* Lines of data
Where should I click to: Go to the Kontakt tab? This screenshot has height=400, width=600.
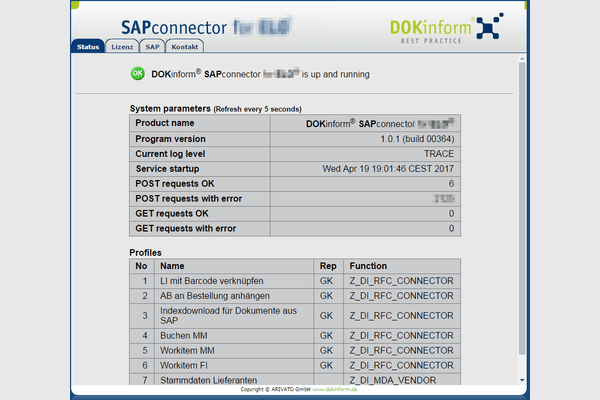point(184,47)
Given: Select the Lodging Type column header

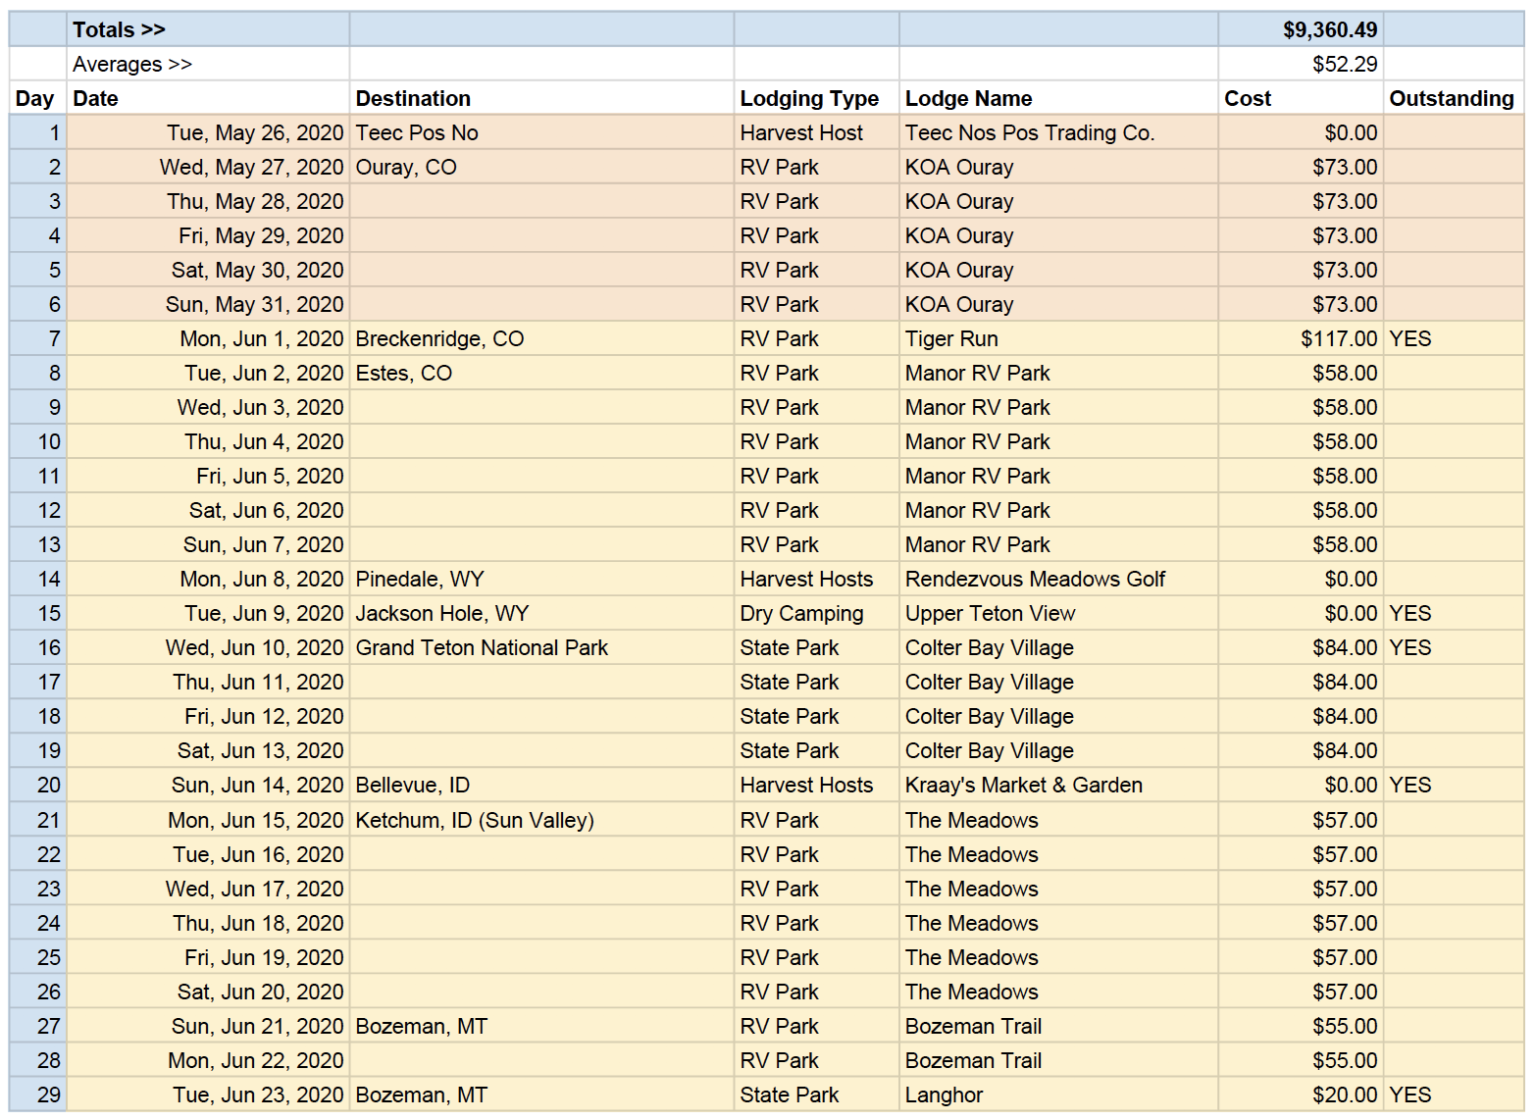Looking at the screenshot, I should [x=809, y=98].
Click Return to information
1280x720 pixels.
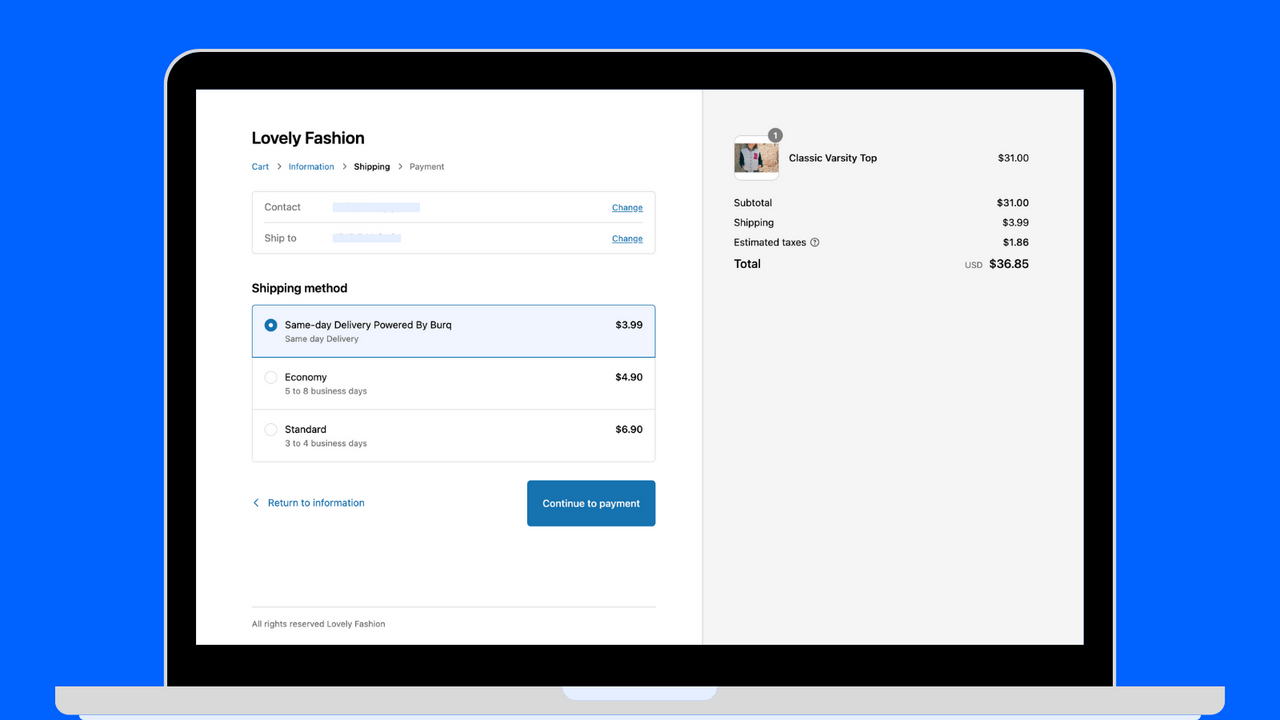pyautogui.click(x=315, y=503)
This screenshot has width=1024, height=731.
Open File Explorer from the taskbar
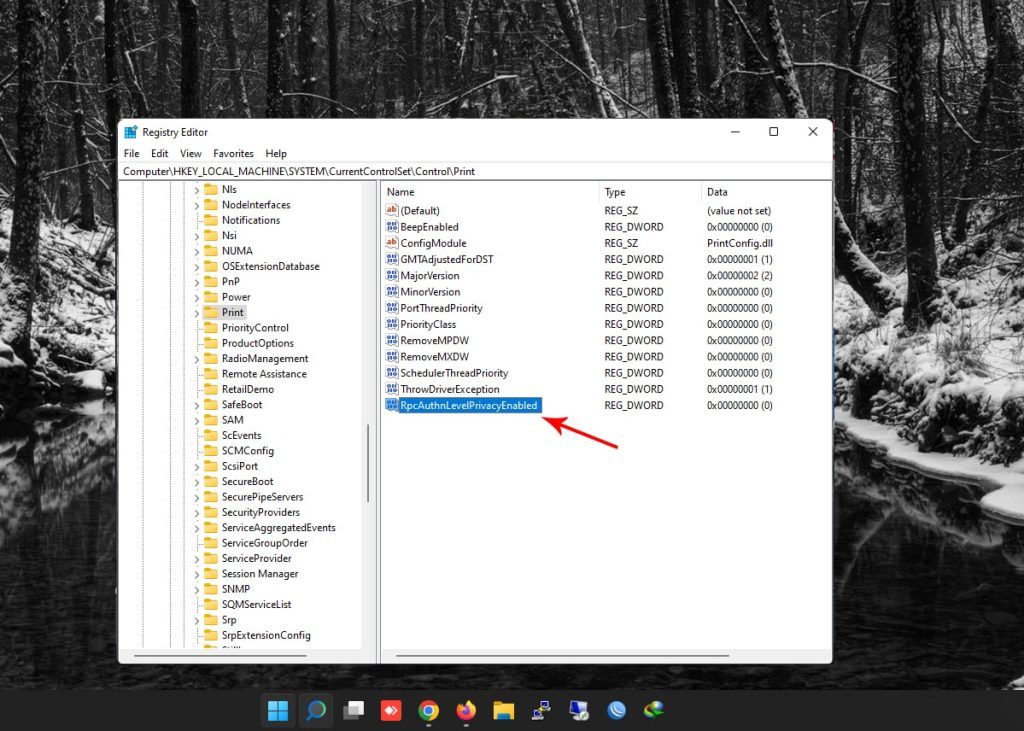503,711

* YOUR OBJECTIVE
Print out all of the material above line for line, leaving the pictures out.

* COMPLETED EXERCISE
Where should I click to: Go to the Kontakt tab? This screenshot has height=400, width=600.
point(184,47)
Given: Select the Lodging Type column header

Looking at the screenshot, I should [x=809, y=98].
Click Return to information
1280x720 pixels.
pyautogui.click(x=315, y=503)
This screenshot has width=1024, height=731.
Open File Explorer from the taskbar
503,711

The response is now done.